Use takeWhile method from Range
The symptoms: I have a file with ~1 million rows, 125 columns. It takes ~12 seconds to count lines with spark-excel's API V1 and ~2 minutes with API V2.
The issue:
-
Rangedoes not contain own optimized methodfilter, that's why it uses method fromTraversableLikewhich iterates over each number in range. -
r.getLastCellNumevaluated for each number in range.
Here are some rough benchmarks with another file: filter => 50 seconds val lastCellNum => 38 seconds withFilter => 20 seconds takeWhile => 12 seconds API V1 => 12 seconds (File taken from here and manually converted to "xlsx")
PS. API V2 seems great! :)
Hi @EnverOsmanov, thanks for the PR!
I'm slightly worried that .takeWhile slightly modifies the semantics to stop after having found the first non-matching index.
At the moment this doesn't matter because we're using a Range where the colInds are sorted, but should someone change this to an unsorted Seq[Int] it would break silently.
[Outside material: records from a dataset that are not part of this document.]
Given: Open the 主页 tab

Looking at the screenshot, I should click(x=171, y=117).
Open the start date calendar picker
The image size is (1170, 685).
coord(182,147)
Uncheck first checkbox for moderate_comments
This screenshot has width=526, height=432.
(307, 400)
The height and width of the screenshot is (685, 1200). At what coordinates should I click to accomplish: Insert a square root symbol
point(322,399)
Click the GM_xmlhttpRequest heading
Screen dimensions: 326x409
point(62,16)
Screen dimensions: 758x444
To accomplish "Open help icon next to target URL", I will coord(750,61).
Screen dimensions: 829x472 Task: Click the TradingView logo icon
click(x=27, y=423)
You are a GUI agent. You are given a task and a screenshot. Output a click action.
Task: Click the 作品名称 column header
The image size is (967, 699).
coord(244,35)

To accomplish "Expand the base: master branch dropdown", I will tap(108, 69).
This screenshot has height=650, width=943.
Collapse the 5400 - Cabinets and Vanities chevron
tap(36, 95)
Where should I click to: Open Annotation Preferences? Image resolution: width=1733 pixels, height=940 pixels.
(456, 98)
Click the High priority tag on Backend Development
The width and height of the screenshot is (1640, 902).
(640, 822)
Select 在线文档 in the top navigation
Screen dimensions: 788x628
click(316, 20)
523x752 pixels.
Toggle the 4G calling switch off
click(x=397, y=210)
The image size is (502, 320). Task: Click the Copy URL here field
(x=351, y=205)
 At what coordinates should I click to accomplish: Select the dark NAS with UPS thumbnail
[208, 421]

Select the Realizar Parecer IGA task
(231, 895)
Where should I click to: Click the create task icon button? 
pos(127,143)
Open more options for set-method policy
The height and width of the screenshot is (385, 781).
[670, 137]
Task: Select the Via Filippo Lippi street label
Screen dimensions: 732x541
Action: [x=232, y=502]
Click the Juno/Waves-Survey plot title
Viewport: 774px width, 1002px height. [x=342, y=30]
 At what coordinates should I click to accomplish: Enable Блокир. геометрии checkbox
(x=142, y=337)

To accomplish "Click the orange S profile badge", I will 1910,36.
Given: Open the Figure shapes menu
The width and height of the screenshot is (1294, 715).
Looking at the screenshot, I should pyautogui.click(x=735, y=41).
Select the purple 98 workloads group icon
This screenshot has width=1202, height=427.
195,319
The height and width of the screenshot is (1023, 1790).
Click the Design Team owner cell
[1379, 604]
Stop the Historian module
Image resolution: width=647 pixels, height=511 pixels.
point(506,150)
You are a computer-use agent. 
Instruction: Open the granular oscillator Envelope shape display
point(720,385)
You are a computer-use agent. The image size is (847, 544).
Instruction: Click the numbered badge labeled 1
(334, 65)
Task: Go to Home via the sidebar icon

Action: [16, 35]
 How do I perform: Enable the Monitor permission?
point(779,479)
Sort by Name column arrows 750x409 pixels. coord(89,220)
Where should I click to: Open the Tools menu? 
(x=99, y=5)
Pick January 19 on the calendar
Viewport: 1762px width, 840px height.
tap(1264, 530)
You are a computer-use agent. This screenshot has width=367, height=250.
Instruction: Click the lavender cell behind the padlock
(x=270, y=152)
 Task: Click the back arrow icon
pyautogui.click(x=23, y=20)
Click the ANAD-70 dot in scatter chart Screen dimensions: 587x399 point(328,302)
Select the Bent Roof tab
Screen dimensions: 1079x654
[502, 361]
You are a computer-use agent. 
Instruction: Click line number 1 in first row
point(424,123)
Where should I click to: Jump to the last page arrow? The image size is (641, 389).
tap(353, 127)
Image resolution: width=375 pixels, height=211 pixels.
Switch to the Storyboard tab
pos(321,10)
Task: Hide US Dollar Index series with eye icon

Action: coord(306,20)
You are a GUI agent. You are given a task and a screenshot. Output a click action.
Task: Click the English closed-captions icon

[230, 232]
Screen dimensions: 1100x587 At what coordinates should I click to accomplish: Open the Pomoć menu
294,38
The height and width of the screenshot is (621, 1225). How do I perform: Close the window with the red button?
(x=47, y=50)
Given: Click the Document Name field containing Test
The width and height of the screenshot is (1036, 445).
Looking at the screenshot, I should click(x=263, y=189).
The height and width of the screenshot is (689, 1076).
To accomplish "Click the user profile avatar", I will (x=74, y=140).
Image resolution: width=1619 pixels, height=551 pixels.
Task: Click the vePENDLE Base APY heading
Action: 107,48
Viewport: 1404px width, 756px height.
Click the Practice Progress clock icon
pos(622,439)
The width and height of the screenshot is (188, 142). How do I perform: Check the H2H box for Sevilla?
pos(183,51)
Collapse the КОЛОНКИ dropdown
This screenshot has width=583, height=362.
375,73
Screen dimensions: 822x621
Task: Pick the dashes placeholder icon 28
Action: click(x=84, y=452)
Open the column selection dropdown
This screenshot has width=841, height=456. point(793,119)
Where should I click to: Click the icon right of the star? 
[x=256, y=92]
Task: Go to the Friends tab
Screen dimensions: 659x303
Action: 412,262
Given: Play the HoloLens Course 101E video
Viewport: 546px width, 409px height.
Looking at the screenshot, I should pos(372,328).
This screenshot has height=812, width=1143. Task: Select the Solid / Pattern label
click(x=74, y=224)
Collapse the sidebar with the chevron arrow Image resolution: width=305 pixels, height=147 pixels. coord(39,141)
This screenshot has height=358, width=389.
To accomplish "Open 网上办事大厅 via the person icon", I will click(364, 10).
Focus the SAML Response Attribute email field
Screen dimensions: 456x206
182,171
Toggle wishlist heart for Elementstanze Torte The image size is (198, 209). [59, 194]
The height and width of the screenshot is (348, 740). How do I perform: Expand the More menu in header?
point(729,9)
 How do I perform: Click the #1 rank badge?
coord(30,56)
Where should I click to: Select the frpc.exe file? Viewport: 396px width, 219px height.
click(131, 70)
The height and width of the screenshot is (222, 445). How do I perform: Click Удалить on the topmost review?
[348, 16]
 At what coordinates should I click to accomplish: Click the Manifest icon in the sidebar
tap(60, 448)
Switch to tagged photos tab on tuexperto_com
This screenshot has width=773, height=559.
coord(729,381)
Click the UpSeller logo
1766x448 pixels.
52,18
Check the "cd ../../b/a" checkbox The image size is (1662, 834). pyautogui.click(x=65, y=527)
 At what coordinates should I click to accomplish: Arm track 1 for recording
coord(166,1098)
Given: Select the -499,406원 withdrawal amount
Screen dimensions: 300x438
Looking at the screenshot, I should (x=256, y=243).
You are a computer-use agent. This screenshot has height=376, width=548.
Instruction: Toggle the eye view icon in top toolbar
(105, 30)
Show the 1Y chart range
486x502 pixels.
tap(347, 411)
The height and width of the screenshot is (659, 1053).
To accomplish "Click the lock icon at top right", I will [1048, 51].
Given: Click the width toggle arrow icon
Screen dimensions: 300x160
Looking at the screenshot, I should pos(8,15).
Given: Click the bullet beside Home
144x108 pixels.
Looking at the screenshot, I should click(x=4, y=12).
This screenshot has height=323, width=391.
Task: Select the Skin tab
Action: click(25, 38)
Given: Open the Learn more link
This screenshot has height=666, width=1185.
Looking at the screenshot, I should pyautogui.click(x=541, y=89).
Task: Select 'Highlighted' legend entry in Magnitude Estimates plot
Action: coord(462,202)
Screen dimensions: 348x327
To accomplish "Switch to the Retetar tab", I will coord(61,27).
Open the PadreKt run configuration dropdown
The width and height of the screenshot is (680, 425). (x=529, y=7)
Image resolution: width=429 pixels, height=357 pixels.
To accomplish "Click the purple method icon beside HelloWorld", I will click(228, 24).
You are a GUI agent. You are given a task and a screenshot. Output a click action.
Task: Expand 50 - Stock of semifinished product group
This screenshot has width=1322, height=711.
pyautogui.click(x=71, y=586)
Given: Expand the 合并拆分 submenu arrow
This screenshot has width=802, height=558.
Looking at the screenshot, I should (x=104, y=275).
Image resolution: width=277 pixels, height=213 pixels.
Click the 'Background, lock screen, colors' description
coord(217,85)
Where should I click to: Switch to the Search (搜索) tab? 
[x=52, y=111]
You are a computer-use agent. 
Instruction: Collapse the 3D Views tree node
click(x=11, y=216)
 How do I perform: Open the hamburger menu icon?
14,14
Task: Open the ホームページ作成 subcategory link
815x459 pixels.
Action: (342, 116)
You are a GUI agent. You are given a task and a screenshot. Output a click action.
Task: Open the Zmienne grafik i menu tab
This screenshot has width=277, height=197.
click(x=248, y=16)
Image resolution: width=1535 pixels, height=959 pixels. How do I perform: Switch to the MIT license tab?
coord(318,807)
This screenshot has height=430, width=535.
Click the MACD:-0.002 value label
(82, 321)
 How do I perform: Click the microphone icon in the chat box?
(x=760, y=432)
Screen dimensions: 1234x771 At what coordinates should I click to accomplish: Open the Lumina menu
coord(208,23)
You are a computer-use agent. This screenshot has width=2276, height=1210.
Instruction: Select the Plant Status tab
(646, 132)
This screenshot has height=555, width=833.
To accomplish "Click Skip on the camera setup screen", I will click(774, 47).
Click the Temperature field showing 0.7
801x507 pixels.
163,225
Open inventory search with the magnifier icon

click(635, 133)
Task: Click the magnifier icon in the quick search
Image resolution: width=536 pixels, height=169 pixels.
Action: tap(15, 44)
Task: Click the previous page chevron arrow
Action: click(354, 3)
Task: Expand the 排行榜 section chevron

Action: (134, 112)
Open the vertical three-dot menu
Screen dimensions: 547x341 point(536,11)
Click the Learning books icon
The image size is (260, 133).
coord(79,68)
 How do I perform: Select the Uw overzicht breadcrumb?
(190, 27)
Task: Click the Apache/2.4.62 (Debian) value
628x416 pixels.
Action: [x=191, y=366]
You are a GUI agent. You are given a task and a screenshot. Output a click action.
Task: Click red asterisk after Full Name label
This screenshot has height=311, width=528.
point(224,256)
Of course the real performance benefit outweighs the maybe-in-some-not-too-likely-future-scenario breakage, but if you find a fast version with identical semantics it would be nicer.
Could you maybe try the following?
val lastCellNum = r.getLastCellNum
colInd
.iterator
.filter(_ < lastCellNum)
If coldInd would be unsorted Seq[Int] and some columns would be missing, it should break test cases.
Benchmarks: .iterator.filter => 31 seconds .view.filter => 2 minutes
Here is the code how I read the data.
Btw, I just checked the content of colInd for the file and I see that it is "1 to 16383" while lastCellNum is 23. The reason of big range is that I specified in "dataAddress" only the starting cell.
The alternative approach to avoid iteration over full colInd is in API V1:
.map(_.cellIterator().asScala.filter(c => colInd.contains(c.getColumnIndex)).toVector)
But I'm not exactly sure what was the idea behind the change in V2.
Hmm, maybe it is to be able to do the
r.getCell(_, MissingCellPolicy.CREATE_NULL_AS_BLANK)
@quanghgx could you chime in here?
If colInd would be unsorted Seq[Int] we should sort it once. Otherwise we would be filtering on full collection for each row.